C. Registered and Used in Bad Faith
The Panel finally holds that the disputed domain name was registered and is being used by Respondent in bad faith.
In the case at hand, it is undisputed between the Parties that Complainants’ DR. MARTENS trademark enjoys considerable recognition throughout the world, including in Europe and Germany where Respondent apparently is domiciled. The redirection of the disputed domain name, which is confusingly similar to Complainants’ DR. MARTENS trademark, to a website at “www.botasdrmartens.com” which at least at some point showed, inter alia, Complainants’ official DR. MARTENS logo and offered a variety of footwear bearing the DR. MARTENS trademark for online sale at discounted prices without a disclaimer, including the original model of “Dr. Martens” footwear, is a clear indication that Respondent intentionally attempted to attract, for commercial gain, Internet users to his own website by creating a likelihood of confusing with Complainants’ DR. MARTENS trademark as to the source, sponsorship, affiliation or endorsement of Respondent’s website.

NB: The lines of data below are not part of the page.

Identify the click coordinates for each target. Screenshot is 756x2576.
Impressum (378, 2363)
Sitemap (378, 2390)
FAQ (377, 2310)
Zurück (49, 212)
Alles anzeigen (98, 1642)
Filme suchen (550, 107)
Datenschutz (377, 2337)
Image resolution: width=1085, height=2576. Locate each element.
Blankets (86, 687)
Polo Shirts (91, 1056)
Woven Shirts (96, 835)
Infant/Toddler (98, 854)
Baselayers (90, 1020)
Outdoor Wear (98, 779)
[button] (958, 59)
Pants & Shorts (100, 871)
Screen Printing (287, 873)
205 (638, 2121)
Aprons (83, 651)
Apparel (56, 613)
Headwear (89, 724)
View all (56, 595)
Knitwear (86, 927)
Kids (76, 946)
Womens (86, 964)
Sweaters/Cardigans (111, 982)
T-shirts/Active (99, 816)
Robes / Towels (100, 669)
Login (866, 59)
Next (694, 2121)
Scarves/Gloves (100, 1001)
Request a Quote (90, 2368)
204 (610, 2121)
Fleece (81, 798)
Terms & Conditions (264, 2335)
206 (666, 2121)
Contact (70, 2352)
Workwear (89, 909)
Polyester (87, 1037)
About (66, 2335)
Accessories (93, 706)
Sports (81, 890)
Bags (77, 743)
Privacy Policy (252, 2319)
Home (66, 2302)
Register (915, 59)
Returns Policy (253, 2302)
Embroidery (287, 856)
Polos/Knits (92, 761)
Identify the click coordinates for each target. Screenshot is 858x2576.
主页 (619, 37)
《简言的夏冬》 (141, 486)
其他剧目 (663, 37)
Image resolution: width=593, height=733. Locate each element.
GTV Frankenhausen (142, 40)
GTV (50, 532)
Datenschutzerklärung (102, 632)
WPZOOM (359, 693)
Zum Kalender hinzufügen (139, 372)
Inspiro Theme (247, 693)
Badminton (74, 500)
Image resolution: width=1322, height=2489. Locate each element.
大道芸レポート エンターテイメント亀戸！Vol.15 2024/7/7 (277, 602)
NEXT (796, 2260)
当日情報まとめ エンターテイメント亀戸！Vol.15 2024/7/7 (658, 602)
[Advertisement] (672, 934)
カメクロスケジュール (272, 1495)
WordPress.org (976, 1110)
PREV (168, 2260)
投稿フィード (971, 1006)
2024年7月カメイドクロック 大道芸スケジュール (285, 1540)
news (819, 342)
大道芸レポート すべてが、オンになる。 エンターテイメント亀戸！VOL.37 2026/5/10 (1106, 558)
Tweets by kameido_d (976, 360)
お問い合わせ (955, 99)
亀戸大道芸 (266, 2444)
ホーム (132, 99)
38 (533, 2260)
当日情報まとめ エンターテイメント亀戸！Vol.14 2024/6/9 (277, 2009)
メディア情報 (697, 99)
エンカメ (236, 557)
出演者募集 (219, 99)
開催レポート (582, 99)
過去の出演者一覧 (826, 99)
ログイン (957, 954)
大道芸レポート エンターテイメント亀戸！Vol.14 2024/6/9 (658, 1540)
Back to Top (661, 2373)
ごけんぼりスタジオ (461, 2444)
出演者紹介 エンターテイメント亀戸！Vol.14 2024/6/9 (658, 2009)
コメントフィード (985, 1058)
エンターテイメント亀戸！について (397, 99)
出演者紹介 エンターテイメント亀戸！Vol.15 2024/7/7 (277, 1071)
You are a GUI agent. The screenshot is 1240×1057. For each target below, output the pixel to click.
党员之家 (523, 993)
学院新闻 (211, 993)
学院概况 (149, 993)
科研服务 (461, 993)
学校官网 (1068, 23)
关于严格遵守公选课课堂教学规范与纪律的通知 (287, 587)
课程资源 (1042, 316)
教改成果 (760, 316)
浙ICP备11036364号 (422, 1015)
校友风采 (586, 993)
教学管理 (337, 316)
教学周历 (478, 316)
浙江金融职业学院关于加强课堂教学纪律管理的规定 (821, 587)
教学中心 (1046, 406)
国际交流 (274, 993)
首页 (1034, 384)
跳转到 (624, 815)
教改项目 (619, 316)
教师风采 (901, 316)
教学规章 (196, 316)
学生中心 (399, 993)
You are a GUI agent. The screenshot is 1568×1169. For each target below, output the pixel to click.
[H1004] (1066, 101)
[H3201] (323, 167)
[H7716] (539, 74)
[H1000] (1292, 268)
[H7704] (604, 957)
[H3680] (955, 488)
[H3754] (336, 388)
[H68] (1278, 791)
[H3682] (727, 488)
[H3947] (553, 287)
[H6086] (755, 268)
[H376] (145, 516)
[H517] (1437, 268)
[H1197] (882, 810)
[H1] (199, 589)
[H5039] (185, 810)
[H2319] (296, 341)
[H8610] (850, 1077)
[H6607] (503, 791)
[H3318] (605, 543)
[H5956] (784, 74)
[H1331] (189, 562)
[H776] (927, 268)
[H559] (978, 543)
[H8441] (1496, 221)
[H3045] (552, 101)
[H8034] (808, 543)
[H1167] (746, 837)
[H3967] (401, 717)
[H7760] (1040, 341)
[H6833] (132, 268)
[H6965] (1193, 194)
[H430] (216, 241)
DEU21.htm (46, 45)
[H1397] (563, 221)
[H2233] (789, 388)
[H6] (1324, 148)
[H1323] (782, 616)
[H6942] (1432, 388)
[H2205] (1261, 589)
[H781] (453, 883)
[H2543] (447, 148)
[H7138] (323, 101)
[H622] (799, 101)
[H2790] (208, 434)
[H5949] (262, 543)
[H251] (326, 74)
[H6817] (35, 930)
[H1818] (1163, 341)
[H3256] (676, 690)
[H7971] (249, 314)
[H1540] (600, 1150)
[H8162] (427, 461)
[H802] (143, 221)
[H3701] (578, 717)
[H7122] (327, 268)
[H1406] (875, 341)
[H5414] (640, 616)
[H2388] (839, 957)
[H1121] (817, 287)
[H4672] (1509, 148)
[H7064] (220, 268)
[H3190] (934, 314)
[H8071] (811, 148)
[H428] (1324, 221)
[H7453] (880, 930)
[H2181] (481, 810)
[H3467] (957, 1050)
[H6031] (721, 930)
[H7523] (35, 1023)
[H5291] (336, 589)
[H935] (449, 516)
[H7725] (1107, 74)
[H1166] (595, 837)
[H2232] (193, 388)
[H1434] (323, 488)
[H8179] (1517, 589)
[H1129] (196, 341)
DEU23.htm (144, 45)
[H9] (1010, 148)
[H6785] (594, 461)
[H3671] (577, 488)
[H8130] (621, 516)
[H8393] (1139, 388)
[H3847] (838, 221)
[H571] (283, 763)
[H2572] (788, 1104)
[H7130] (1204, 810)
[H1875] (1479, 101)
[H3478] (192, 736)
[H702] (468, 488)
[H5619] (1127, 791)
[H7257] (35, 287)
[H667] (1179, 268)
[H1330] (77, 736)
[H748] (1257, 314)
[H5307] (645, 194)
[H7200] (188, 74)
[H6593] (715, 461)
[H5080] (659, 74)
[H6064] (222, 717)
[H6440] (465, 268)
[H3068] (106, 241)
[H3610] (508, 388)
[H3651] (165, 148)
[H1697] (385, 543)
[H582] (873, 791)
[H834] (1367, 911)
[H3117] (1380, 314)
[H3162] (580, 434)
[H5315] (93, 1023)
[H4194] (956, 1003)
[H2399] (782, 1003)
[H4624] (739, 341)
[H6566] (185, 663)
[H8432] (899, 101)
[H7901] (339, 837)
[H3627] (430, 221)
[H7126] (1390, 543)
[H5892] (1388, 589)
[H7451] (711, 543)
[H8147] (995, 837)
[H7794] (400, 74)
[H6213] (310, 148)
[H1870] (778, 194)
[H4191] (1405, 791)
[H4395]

Such circumstances are evidence of registration and making use of the disputed domain name in bad faith within the meaning of paragraph 4(b)(iv) of the Policy.
In this context, the Panel has also noted that Respondent not only made use of a WhoIs Privacy Service in order to conceal his true identity, but also provided fault or incomplete contact information in the WhoIs register for the disputed domain name since, according to the email correspondence between the Center and the postal courier DHL, the Written Notice on the Notification of Complaint dated March 6, 2020, could not be delivered. These facts at least throw a light on Respondent’s behavior which supports the Panel’s bad faith finding.
Therefore, the Panel concludes that Complainants have also satisfied the third element under the Policy as set forth by paragraph 4(a)(iii).
For the foregoing reasons, in accordance with paragraphs 4(i) of the Policy and 15 of the Rules, the Panel orders that the disputed domain name <botasdrmartens.com> be transferred to Complainants.
Stephanie G. Hartung
Date: April 20, 2020
1 It is evident from the case file that Domain Administrator, See PrivacyGuardian.org, United States, is a privacy protection service and that Stephan Naumann, Germany, is the underlying registrant of the disputed domain name. Therefore, unless otherwise indicated, the term “Respondent” is used by the Panel in the case at hand to refer to the latter underlying registrant only.